The kitchen is my happy place, which is a good thing, because I spend a lot of time in it. It seems I'm always either developing recipes or cooking them for a camera. And then there's the not-so-small matter of cooking for my husband and four daughters every day. Truly, I love it.
But today I'm sharing with you what I make when I'm alone. When I'm by myself, I like something easy to make and comforting, without being junky. I turn to one of my favorite ingredients, one that falls lower on my husband's list: sweet potatoes.
Sweet potatoes are full of vitamins, especially A and C, and minerals. They have filling fiber and even a couple of grams of protein per medium 95-calorie spud. Before you panic about all the sugars, relax a little, because that full potato has about 7 grams of sugar. And, I'm going to make a dinner and a dessert out of it.
Here's the plan, which involves little actual cooking: Poke a few holes into a sweet potato and bake it until tender. Once it's cooked, slice it in half, cut a slit down the center of each half and top with just the tiniest bit of coconut oil or butter. (You can skip this part if you are watching fat intake, but even a smidge of coconut oil adds a ton of flavor.)
Sprinkle one side with cinnamon and top with fresh fruit and chopped nuts or seeds. Add a drizzle of maple syrup if you are feeling fancy. Sprinkle the other side with a little spice, like chipotle powder, cumin and hot paprika. Then top with drained canned beans, lentils, chopped leftover chicken or shrimp and something crunchy like pepitas or cashews. Place the two halves on the same plate and there you have a two-course meal.

## Listed entries
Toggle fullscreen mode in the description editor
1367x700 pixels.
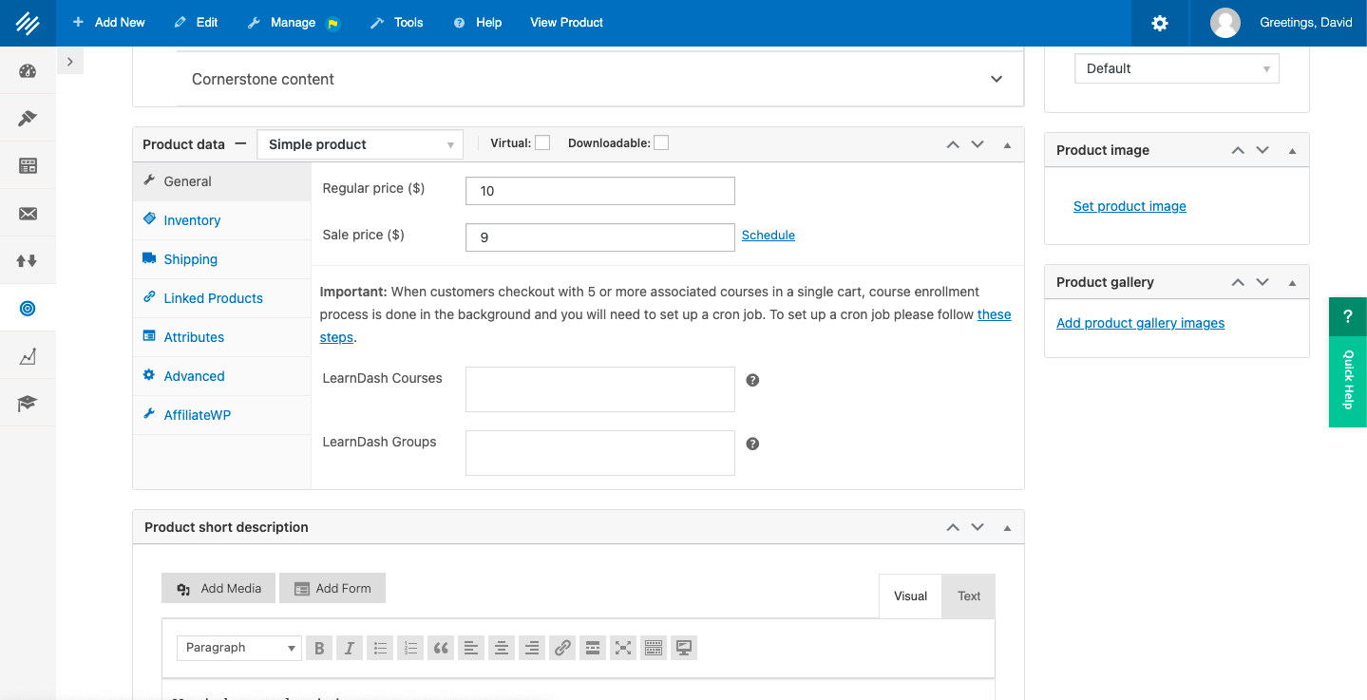click(x=623, y=647)
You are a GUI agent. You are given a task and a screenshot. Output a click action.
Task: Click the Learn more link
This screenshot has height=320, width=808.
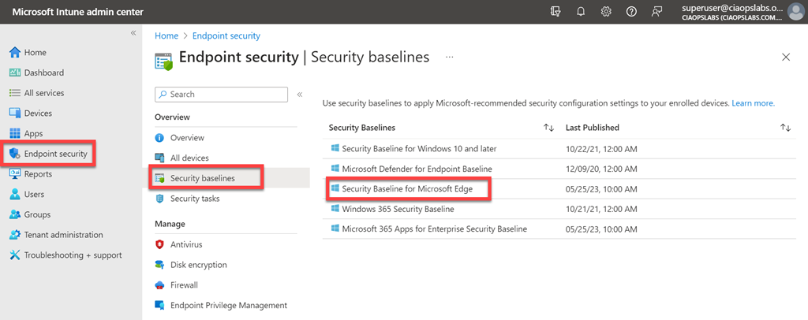point(753,103)
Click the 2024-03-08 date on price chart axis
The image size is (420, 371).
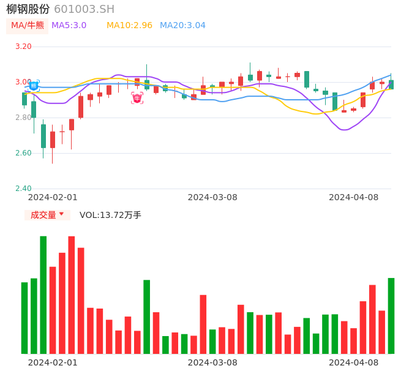212,197
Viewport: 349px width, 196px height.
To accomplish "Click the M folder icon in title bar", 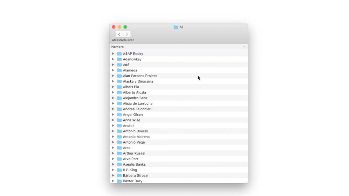I will pos(176,27).
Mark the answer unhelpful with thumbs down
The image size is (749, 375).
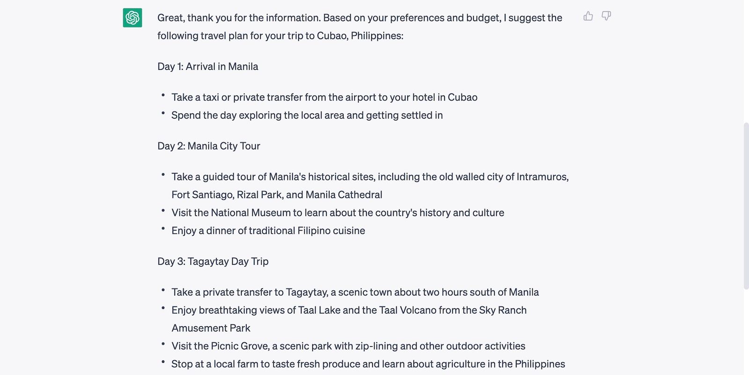[x=606, y=15]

## What to work on
(A) Rewrite the paragraph of the sweet potato piece that begins "Sweet potatoes are full of vitamins" as a short bulleted list, keeping its main facts.
(B) Which spices does the sweet potato piece suggest sprinkling on the savory half?

## Exercise solutions
(A)
- Sweet potatoes contain many vitamins, especially A and C, and minerals.
- They have filling fiber and a couple of grams of protein per medium 95-calorie potato.
- A whole potato has only about 7 grams of sugar.
- One potato will be turned into both a dinner and a dessert.

(B) Chipotle powder, cumin and hot paprika.